Bu dönemde ben kuvvetli tekmeler hissetsem de eşim ve kardeşinin varlığını hissetmeyi dört gözle bekleyen kızım daha anlayamıyorlar. Tekmelerin şiddeti gittikçe kuvvetleniyor ve yakın zamanda dışarıdan da belli olacak kıvama gelecek, işte o zaman her şey çok daha keyifli olacak. Neden derseniz: İlk hamileliğimde kızım tekme attıkça seyretmiş, varlığına şükretmiştim. Çoğu zaman da dalga dalga olan karnımı videoya çekmiştim. Bu hislerin hepsi zaman zaman unutuluyor ne kadar çok fotoğraf çekerseniz çekin video o anın hissini size daha fazla yaşatıyor. İleride hem kendiniz seyretmek için hem de bebeğinize seyrettirmek için kendiniz bol bol çekmeyi unutmayın. Biz içerideki minik büyüdü ve kendini belli ediyor diye sevinirken o değişmeye ve gelişmeye devam ediyor. Müthiş döngü tıkır tıkır işliyor ve geri sayıma doğru her bir kademe itina ile geçiliyor. Artık o cilt dokusunu saran mucizevi bir şeyle kaplı, verniksle. Bunun yanında artık bizi duyuyor olman müthiş bir gelişme. Ne kadar ablan görünce ne tepki verir diye bilemediğimizden seninle hep kaçak zamanlarda konuşsak da bizi duyduğunuzu biliyoruz. Uslu uslu büyümeye devam et olur mu minik erkek.
Gelelim geçen hafta yazacağımı söylediğim konuya;
Hamilelikte giyim:
Öncelikle sürekli hamile kıyafeti ile gezmek sorunda değilsiniz, kendiniz direkt hamile moduna sokmak sizi hantal ve olduğundan çok daha kilolu göstereceği için eski kıyafetleriniz sizi rahatsız edene kadar giymeye devam edin. Günümüzde bir çok hamile kıyafeti seçeneği olmasına rağmen; hamilelerin şikayeti, giyim konusunda normal yaşantımızda giydiğimiz tarz şeylerin hamile yaşantısına uyarlanmaması. Mesela skinny bir hamile pantolonu bulamadım ben.
Gelelim kıyafetlerimizin nasıl olması gerektiğine:
Dış giyim:
Genelde pamuklu kumaştan üretilmiş vücudumuza -özellikle yaz aylarında- fazlası ile yapışmayacak kıyafetler seçmeliyiz.
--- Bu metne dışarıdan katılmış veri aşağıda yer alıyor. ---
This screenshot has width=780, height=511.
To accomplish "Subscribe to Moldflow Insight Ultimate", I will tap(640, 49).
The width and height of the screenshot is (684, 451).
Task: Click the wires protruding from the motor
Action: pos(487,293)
Sentetik şeylerden uzak durmalıyız, kısa vadede serin tutsa bile uzun vadede aşırı bunaltıcı olabiliyorlar. Pantolonlarımız sıkmaya başlayınca beli hamileler için özel üretilen hamile pantolonlarına geçiş yapmalı ve kasıklarımıza baskı oluşmasını engellemeliyiz. Etekler ve elbiseler her zamanki gibi kurtarıcımız. Bunun yanında hamileler için üretilmiş beli rahat taytlar ve salaş tişörtler ya da tunikler her daim kullanılabilir burada kilit nokta kullanılan kumaşın pamuklu olması.
İç giyim:
Hamilelikte ve hamilelik sonrasında sürekli çalışan, değişen ve ihmal ettiğimiz en önemli bölgelerimizden biri de göğüslerimiz. Hamilelikte göğüsleri rahatsız etmeyecek sutyen kullanmak süt kanallarının gelişimi ve süt oluşumu için de son derece önemli. Altında balen bulunmayan ve pamuklu kumaştan üretilmiş, vücudumuzun kilo alımına göre bedenini değiştirdiğimiz sutyenler kullanmak her zaman daha iyi.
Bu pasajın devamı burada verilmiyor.